The lines below are to be quoted exactly, from the first through the one that contains "Open the AI".

(Extracted data entries)
== == ==

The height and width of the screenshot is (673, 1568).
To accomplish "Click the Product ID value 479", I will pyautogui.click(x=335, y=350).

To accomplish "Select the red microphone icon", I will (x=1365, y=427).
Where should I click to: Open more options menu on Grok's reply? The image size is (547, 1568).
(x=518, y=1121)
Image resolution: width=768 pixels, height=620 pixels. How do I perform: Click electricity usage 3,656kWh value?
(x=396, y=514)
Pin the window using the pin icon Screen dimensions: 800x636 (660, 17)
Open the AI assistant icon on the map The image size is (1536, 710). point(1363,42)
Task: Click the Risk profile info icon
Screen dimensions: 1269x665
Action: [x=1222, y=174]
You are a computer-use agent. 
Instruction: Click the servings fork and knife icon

== == ==

**The answer:**
The height and width of the screenshot is (673, 1568).
To accomplish "Click the Product ID value 479", I will pyautogui.click(x=335, y=350).

To accomplish "Select the red microphone icon", I will (x=1365, y=427).
Where should I click to: Open more options menu on Grok's reply? The image size is (547, 1568).
(x=518, y=1121)
Image resolution: width=768 pixels, height=620 pixels. How do I perform: Click electricity usage 3,656kWh value?
(x=396, y=514)
Pin the window using the pin icon Screen dimensions: 800x636 (660, 17)
Open the AI assistant icon on the map The image size is (1536, 710). point(1363,42)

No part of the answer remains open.